Editorial Guidelines
How we source, write, and publish content
Last updated: June 2026
AI Disclosure
Transparency statement: The daily briefings published on nextbig.dev are written by AI (Claude, by Anthropic). The editorial pipeline, source selection criteria, and publication schedule are designed and overseen by the human editorial team. We believe in full transparency about our use of AI in content creation.
Every daily briefing is generated using Claude's frontier model from Anthropic. The AI synthesizes information from curated sources into original editorial content — it does not simply copy or rewrite existing articles. Hero images are generated using AI image generation tools.
Audio narrations of briefings, when available, are generated using text-to-speech technology and are clearly labeled as such.
Content Sourcing
Our news monitoring infrastructure tracks 300+ curated sources on X, plus Hacker News and GitHub trending, including:
- AI researchers and labs (OpenAI, Anthropic, Google DeepMind, Meta AI, etc.)

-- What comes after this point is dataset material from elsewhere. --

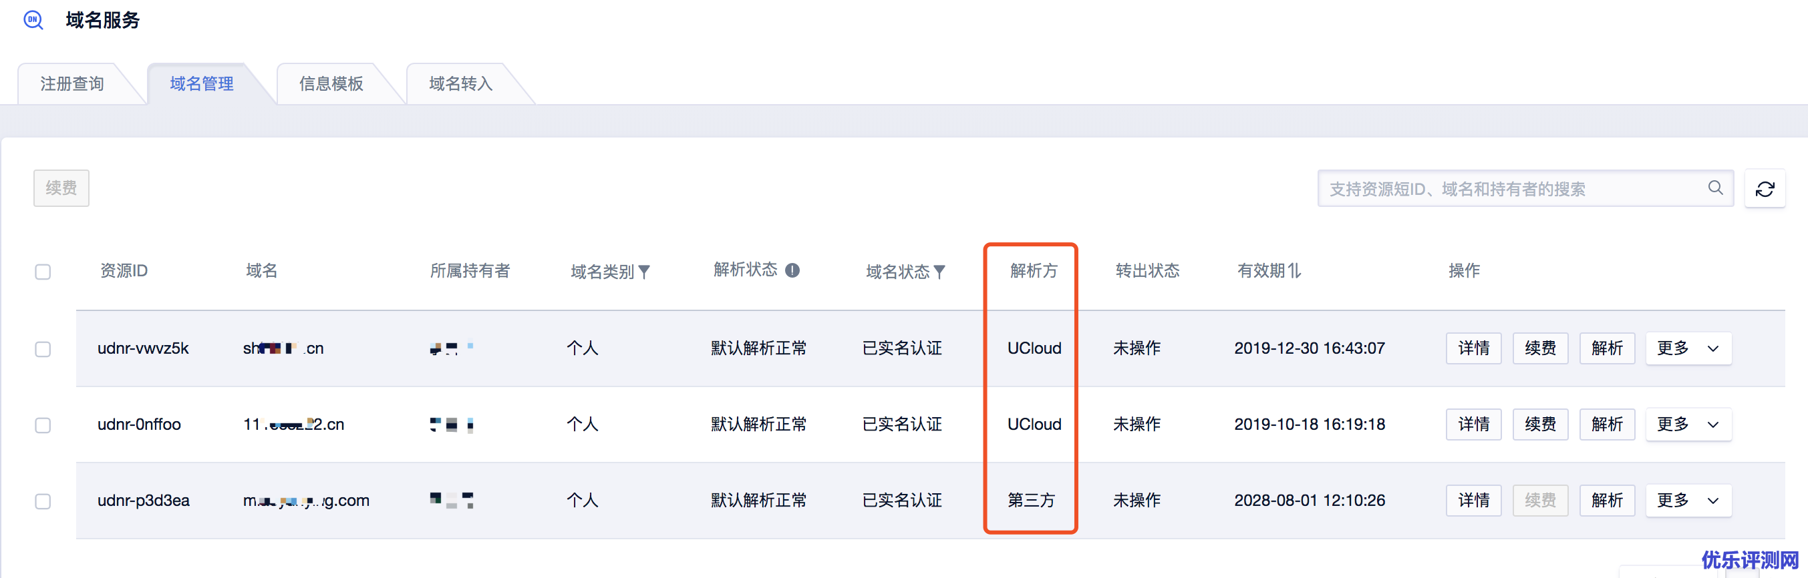
Task: Click the search magnifier icon
Action: (x=1715, y=188)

- The AI infrastructure layer: GPU clouds, chipmakers, datacenter operators, and the semiconductor trade press
- Developer tool companies and open-source maintainers
- AI startup founders and prominent engineers
- Security researchers covering AI safety and vulnerabilities
- Tech journalists and industry analysts
Sources are selected for credibility, relevance to the AI builder community, and track record of accurate reporting. We do not use anonymous or unverified sources. All source articles are linked in the original news feed so readers can verify information independently.
Source Scoring
Each incoming article is automatically scored 1–10 by Claude's frontier model on relevance to builders, novelty (is this genuinely new?), information content (concrete numbers beat adjectives), and impact on the compute layer. Only articles meeting our quality threshold appear in the news feed, and the highest-scoring stories are selected for the daily briefing.
Editorial Process
The daily briefing follows a structured editorial pipeline:
- Aggregation — Our system continuously monitors curated sources and ingests new articles throughout the day
- Scoring & Ranking — Claude evaluates each article for relevance, novelty, and impact, assigning a numerical score
- Selection — The top-scoring articles from the past 24 hours are selected as briefing source material
- Synthesis — Claude reads the selected articles and writes an original editorial briefing: the mechanism behind each story, the arithmetic the sources skipped, and concrete implications for builders
- Publication — The briefing is published daily at 6 AM UTC with structured data (JSON-LD), proper meta tags, and an auto-generated hero image
- Audio — An optional audio narration is generated for accessibility and convenience
The human editorial team oversees source curation, scoring parameters, the publication pipeline, and reviews output quality on an ongoing basis. The team can intervene at any stage to adjust, correct, or withhold content.
Original Analysis & The Wager
We hold our writing to an originality bar: a story summary must add information beyond its headline, the briefing must say something the wire didn't, and the weekly essay's thesis must be a claim found in none of its sources. Synthesis is the floor.
The signature device is The Wager. Every daily briefing closes with one original, non-consensus claim about what happens next — stated with the evidence behind it, the publicly observable event that would prove it wrong, and a date by which it settles. The weekly essay develops the strongest wager of the week into a full thesis and ends with a wager of its own.
Why falsifiable: predictions are cheap when nobody checks. Ours are written so any reader can settle them with public information. When a wager fails, we say so in print — the archive is the scoreboard, and it stays up.
Fact-Checking Standards
Because our briefings synthesize information from multiple sources rather than conducting original reporting, our fact-checking approach focuses on:
- Source verification — We only ingest content from pre-vetted, credible accounts. Anonymous tips or unverified rumors are excluded from our monitoring pipeline
- Cross-referencing — When a story appears from a single source, the AI is instructed to note it as unconfirmed or attribute it specifically rather than presenting it as established fact
- Link attribution — All claims in the news feed link back to their original source, allowing readers to evaluate the evidence directly
- Hedging language — The AI is prompted to use appropriate qualifiers ("reportedly," "according to," "claims") when information has not been independently verified by multiple sources
We acknowledge that AI-generated content can contain errors. Our system is designed to minimize this risk through careful source selection and prompting, but we do not claim perfection.
Corrections Policy
We take accuracy seriously. If you spot an error in any of our content:
- Email us at [email protected] with the specific briefing date and the error
- Reach out via our Discord server
- Contact us on Twitter/X @nextbigdev
When we confirm an error, we will update the affected briefing with a correction notice and note the date of the correction. Significant factual errors will be addressed as quickly as possible, typically within 24 hours of being reported.
Wagers are treated the same way: when one settles against us, we acknowledge it in the next briefing or essay rather than quietly letting it expire.
Content Independence
nextbig.dev does not accept payment for coverage. Our news feed and briefings are not influenced by advertising, sponsorships, or commercial relationships. Source selection and scoring are based solely on relevance and quality criteria.
If we ever introduce sponsored content or partnerships, they will be clearly labeled and separated from editorial content.